** start **
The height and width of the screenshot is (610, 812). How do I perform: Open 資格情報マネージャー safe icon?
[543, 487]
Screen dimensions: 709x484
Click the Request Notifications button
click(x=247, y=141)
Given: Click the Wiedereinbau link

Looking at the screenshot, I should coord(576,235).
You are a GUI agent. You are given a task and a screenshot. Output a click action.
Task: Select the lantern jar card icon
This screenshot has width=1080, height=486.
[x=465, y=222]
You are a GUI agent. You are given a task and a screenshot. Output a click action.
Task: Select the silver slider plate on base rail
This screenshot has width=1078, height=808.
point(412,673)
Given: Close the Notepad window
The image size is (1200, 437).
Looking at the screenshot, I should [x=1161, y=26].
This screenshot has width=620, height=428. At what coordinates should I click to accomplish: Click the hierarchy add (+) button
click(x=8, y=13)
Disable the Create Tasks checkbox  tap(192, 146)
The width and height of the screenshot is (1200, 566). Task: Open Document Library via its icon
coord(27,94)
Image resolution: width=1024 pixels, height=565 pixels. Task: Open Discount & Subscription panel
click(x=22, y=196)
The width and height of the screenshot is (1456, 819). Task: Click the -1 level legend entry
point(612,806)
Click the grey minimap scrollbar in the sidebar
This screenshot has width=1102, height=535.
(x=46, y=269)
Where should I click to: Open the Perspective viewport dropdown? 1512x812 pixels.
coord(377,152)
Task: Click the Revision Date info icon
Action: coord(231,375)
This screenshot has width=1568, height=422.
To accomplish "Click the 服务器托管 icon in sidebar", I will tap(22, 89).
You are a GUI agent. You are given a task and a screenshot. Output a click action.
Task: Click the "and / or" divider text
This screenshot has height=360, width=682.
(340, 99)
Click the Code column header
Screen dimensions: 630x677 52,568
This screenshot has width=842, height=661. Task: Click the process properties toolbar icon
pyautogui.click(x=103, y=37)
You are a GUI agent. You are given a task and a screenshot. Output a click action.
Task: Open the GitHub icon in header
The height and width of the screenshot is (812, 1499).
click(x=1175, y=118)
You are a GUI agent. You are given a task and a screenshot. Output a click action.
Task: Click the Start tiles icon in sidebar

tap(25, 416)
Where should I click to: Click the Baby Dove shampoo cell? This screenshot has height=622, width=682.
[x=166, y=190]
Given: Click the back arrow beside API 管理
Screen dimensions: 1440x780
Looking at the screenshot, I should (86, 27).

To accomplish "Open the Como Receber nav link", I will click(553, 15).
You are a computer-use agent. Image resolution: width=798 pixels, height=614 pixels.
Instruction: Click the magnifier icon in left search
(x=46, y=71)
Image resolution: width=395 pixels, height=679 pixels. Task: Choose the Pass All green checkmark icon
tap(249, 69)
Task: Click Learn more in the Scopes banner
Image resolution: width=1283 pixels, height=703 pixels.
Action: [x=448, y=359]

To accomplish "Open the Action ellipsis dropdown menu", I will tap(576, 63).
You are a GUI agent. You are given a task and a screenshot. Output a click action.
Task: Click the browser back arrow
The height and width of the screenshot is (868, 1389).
** end **
Your objective:
How many of the lines above contain the word "dimensions"? Reply with the number alone.

Answer to the problem:
3